WHAT NEEDS TO BE DONE:
Rewrite every row from the line containing "Identify the location of table-row: CatBoost" down to the line containing "(500, 122).", keeping the requests and shifting each coordinate in the answers by adding 118. Leave the pictures out of your version.

[[ INFORMATION PROVIDED open ]]

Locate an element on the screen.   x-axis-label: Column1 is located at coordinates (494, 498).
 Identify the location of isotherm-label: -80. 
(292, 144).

[[ INFORMATION PROVIDED closed ]]
[[ INFORMATION PROVIDED open ]]

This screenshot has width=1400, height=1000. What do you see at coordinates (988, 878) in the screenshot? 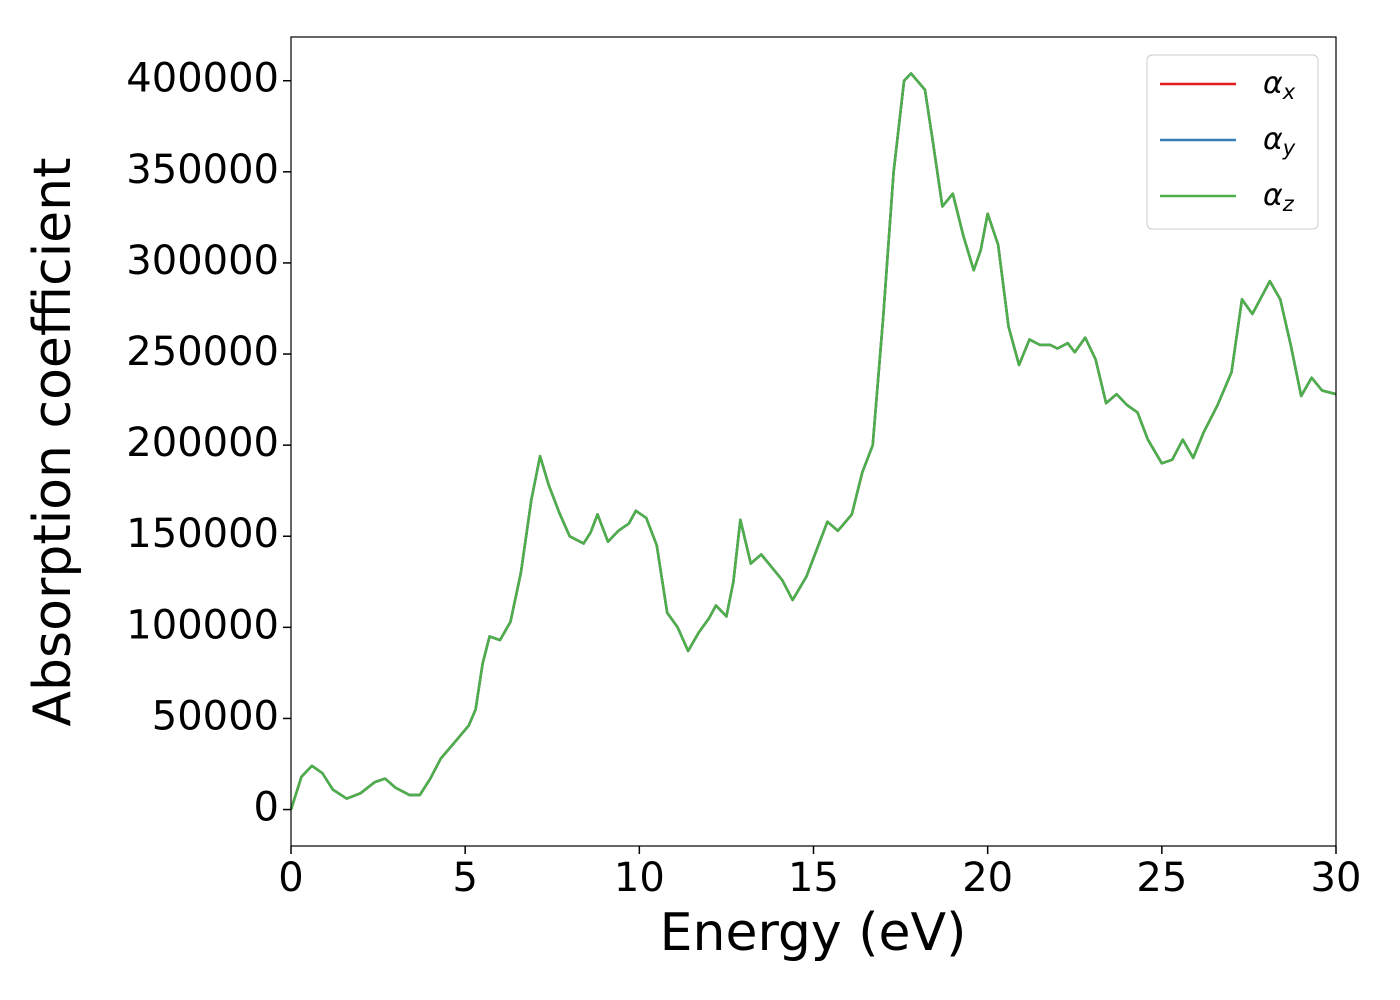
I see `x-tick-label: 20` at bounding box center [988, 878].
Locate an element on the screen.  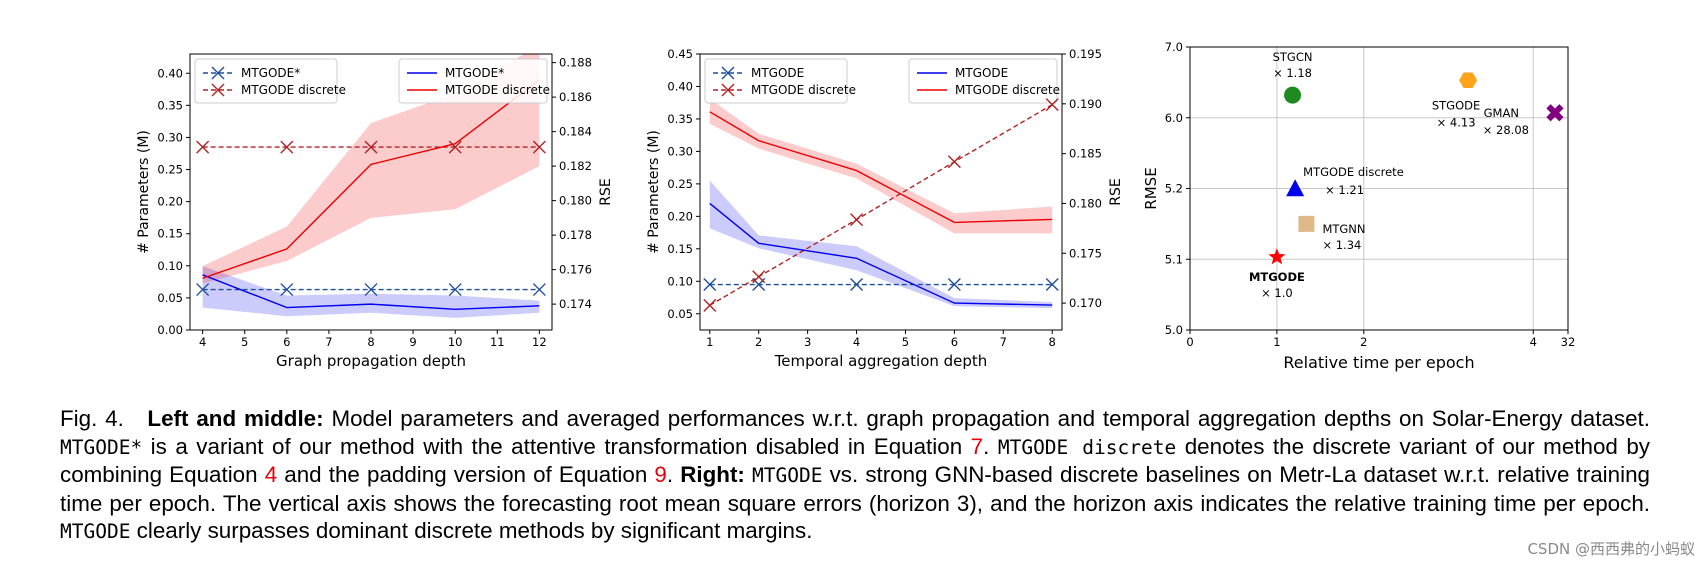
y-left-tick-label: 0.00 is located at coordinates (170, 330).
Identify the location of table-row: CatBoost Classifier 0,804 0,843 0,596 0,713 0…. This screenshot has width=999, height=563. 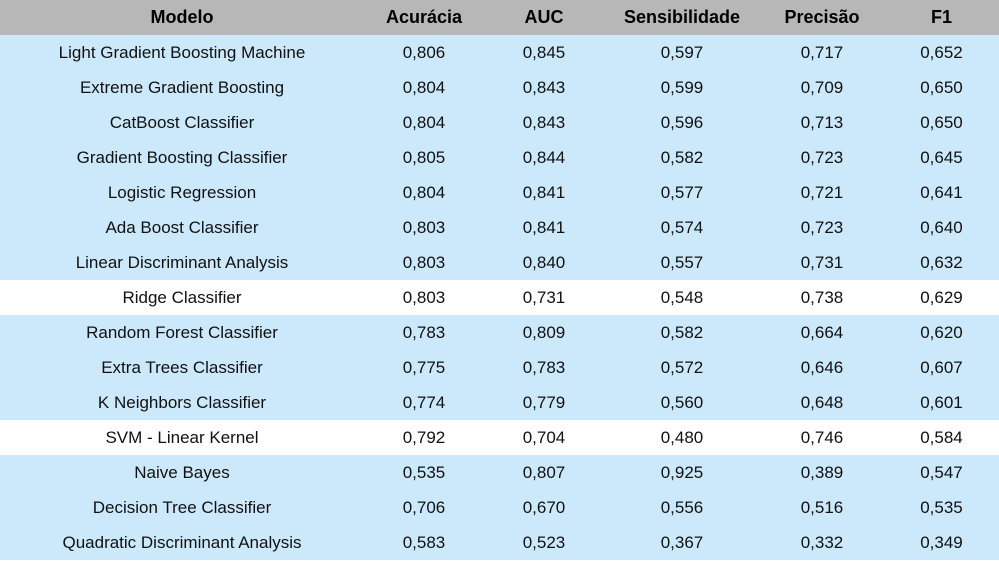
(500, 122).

[[ INFORMATION PROVIDED closed ]]

RESPONSE TO THE TASK:
Identify the location of table-row: CatBoost Classifier 0,804 0,843 0,596 0,713 0…. This screenshot has width=999, height=563. 
(618, 240).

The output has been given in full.